The research is being closely watched by the Leukemia and Lymphoma Society.

"There have been almost no advances in the standard of therapy for patients with AML in more than 30 years," Andrea Greif, society spokeswoman, said. "So any new finding that brings us closer to understanding the underpinnings of the causes of AML and developing new therapies to target molecular aberrations in AML is certainly encouraging news for the patients we serve," Greif said.

$120M agreement

Vakoc's advances against the aggressive cancer are proceeding as Cold Spring Harbor Laboratory has committed to a historic agreement that will bring its groundbreaking research to the bedsides of patients in the North Shore-Long Island Jewish Health System.

The pact is a $120 million collaboration involving the development of clinical trials and treatment strategies for a variety of cancers based on the laboratory's most promising investigations.

Neither institution has yet announced which trials will be among the first offered to North Shore-LIJ patients. A clinical study of an aggressive form of breast cancer was underway before the collaborative agreement was announced.

Cancer experts at both institutions are riveted on the development of targeted therapies. These medications home in on specific molecular mechanisms -- weak spots -- in cancer cells, like the molecule dubbed BRD4, identified by Vakoc as a bull's-eye to target in AML.

"Traditionally, we have treated cancer by interfering with the mechanism of cell division," said Dr. George Raptis, vice president of North Shore's Cancer Institute in Lake Success, referring to chemotherapy. He describes chemo as indiscriminate -- killing cancer cells but often scathing healthy ones in the process.

"Cancer cells divide quickly and are more amenable to being destroyed by these drugs," he said of chemo. "But with an increasing understanding of cancer on a molecular and genetic level, we are now able to find not one but numerous Achilles' heels."

The hope, Raptis said, is to gain more precision treating cancers of all kinds through translational medicine -- bringing what is learned in the lab directly to patients.

Raptis describes researchers at Cold Spring Harbor Laboratory on parallel missions -- searching for specific vulnerabilities in cancer cells while simultaneously hunting for medications to assault those sites.

Other cancers also studied

Vakoc's investigations are among numerous cancer studies underway at the laboratory, situated on a hilly and deeply arbored campus overlooking the harbor. The lab is celebrating its 125th anniversary this year.

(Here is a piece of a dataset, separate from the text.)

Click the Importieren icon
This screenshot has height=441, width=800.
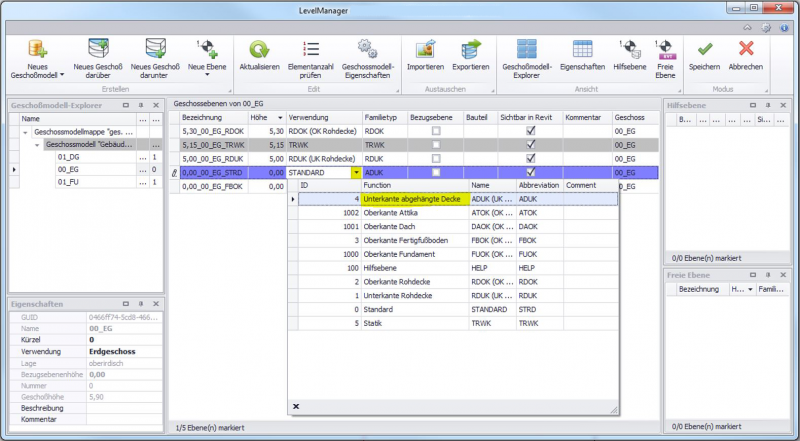(x=426, y=48)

Dr. David Tuveson is studying cancer of the pancreas and working on a possible diagnostic for the disease. Raffaella Sordella is delving into the causes of drug-resistant lung cancer.

Last year, Mikala Egeblad won a highly coveted $2.5 million breast cancer research award from the Department of Defense. Another breast cancer researcher, Nicholas Tonks, is exploring drug resistance in an aggressive form of the disease.

Tonks, a scientist on the campus for 25 years, said he was collaborating with North Shore-LIJ long before the agreement was announced.

His work focuses on tumors stippled with the protein HER-2. About 1 in 5 breast cancers, according to the National Cancer Institute, have the HER-2 mutation. The gene is an indelible signature for an aggressive form of the disease.

Although a breakthrough drug, Herceptin, was approved by federal regulators in the late 1990s, a significant number of patients' cancers become resistant to it within a year to 18 months, Tonks said.

"What we're doing is working on alternative strategies, some of the things that industry is not doing," Tonks said.

His experimental medication focuses on enzymes known as tyrosine phosphatases. He and North Shore-LIJ doctors are investigating whether the enzymes can be exploited to aid women whose cancer battle otherwise would be lost to drug resistance.

Raptis, meanwhile, said North Shore-LIJ already draws patients from throughout the region and around the world. He thinks the alignment with Cold Spring Harbor Laboratory will tremendously enhance clinical cancer care.

"I literally cannot say how excited I am," Raptis said. "It's a world-class institution."